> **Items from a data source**
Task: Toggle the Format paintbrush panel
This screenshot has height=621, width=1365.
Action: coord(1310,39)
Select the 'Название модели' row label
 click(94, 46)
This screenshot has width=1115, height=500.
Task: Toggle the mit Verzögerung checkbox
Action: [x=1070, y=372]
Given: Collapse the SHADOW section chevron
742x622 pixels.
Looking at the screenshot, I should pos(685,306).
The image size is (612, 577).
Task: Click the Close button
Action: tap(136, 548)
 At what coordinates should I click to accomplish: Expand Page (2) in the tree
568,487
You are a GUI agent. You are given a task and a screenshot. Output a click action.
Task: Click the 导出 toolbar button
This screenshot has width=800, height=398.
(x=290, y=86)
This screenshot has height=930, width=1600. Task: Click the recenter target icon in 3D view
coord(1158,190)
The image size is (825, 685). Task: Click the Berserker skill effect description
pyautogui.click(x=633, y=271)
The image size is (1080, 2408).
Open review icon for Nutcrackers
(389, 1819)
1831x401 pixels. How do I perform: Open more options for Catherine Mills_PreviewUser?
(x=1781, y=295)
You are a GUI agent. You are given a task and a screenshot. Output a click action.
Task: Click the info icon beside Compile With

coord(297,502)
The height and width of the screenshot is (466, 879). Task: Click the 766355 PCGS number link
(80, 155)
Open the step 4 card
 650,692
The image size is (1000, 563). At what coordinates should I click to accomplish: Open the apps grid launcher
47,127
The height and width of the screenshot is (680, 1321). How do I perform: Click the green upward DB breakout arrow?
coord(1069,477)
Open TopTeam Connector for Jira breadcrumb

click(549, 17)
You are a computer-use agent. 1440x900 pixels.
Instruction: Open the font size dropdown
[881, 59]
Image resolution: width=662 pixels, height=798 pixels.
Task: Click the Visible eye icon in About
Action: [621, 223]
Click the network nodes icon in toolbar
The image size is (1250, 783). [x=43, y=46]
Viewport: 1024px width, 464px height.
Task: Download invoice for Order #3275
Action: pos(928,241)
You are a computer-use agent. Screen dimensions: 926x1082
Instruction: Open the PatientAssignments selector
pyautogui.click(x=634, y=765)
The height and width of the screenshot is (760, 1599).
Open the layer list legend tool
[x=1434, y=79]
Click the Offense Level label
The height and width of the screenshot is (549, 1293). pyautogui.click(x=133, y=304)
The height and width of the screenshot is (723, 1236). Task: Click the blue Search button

> **Exercise**
In the data above, how many lines contain the word "computer"? Write the number only.

> **Reply to the exercise**
2